Drzonków to mekka polskiego pięcioboju nowoczesnego, jeden z najlepszych ośrodków do uprawiania tej dyscypliny w Europie, a może i na świecie. Ale Drzonków to już nie tylko pięciobój. Ten wielki, usytuowany na kilkunastu hektarach i znajdujący się w pobliżu Zielonej Góry kompleks tworzą też obiekty, z których mogą korzystać pasjonaci innych sportów, w tym tenisiści. Olbrzymią zasługę w przywróceniu polskiemu sportowi Drzonkowa ma dyrektor Bogusław Sułkowski, pod którego szefostwem ośrodek zmienił się nie do poznania i odzyskuje dawny blask.
– Bogusław Sułkowski to człowiek czynu, bez którego Drzonków, ośrodek, który kilkanaście lat temu był w stanie „agonalnym”, nie miałby szans, by stać się wiodącym centrum sportowym nie tylko w województwie lubuskim, ale także w Polsce. To również świetne miejsce do gry w tenisa – mówią osoby, które doceniają osiągnięcia dyrektora Sułkowskiego.

Sekcja danych:
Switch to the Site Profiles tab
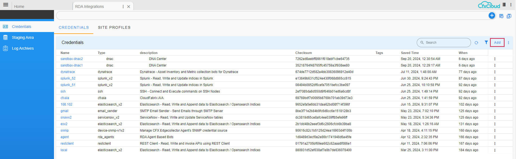The image size is (516, 159). pyautogui.click(x=114, y=27)
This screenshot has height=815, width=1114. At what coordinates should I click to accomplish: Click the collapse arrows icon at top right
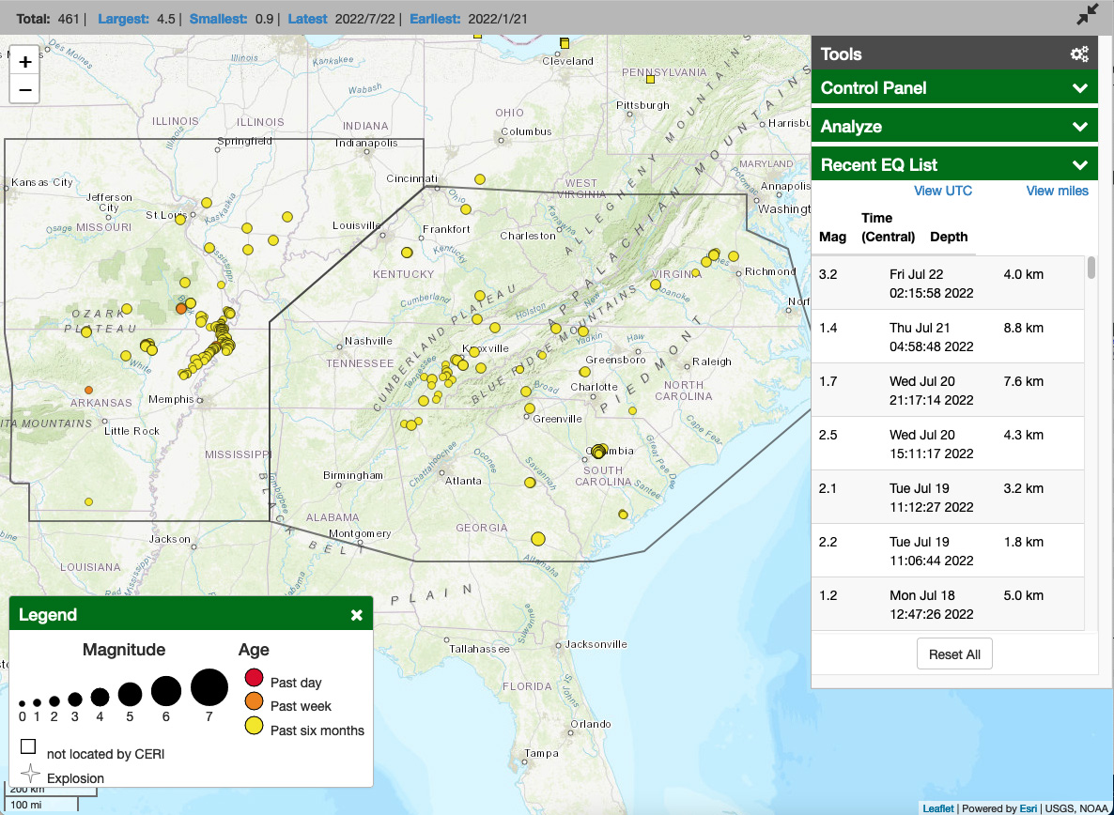1086,14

Co należy przygotować:
Podaj dalszy ciąg tekstu o ośrodku sportowym w Drzonkowie, rozpoczynając go bezpośrednio po ostatnim zdaniu.

Wynik zadania:
1 sierpnia 2009 roku nominację na stanowisko dyrektora Wojewódzkiego Ośrodka Sportu i Rekreacji otrzymał Bogusław Sułkowski. – Zostałem, nomen omen, 13. szefem w Drzonkowie od momentu powstania ośrodka. Na szczęście nie wierzę w przesądy – śmieje się Bogusław Sułkowski, który w ratowanie kompleksu włożył całe swoje serce i doświadczenie zawodowe. A było co odbudowywać, bo, gdy obejmował stanowisko, z czasów świetności ośrodka nie zostało nic. Drzonków, który powstał w latach 70. jako ośrodek przeznaczony dla pięcioboju nowoczesnego, poszedł w zapomnienie. A trzeba przypomnieć, że to właśnie tutaj do startów po mistrzostwo olimpijskie w Montrealu w 1976 roku przygotowywał się Janusz Pyciak-Peciak. W tym samym roku odbyły się tu mistrzostwa świata juniorów w pięcioboju. Niestety, pod koniec pierwszej dekady XXI wieku ośrodek w Drzonkowie popadł w ruinę.
– „Misja metamorfoza” – tak w skrócie nazwałem cel, jaki mi przyświecał od początku objęcia fotela dyrektora – mówi Bogusław Sułkowski. – Łącznie w obiekt zainwestowano w ciągu 13 lat ponad 82 miliony złotych. Fundusze pochodziły z różnych źródeł: Regionalnego Programu Operacyjnego Lubuskie, Ministerstwa Sportu i Turystyki czy też polsko-niemieckiej współpracy województwo lubuskie – Brandenburgia. Były naturalnie również środki własne – dodaje dyrektor.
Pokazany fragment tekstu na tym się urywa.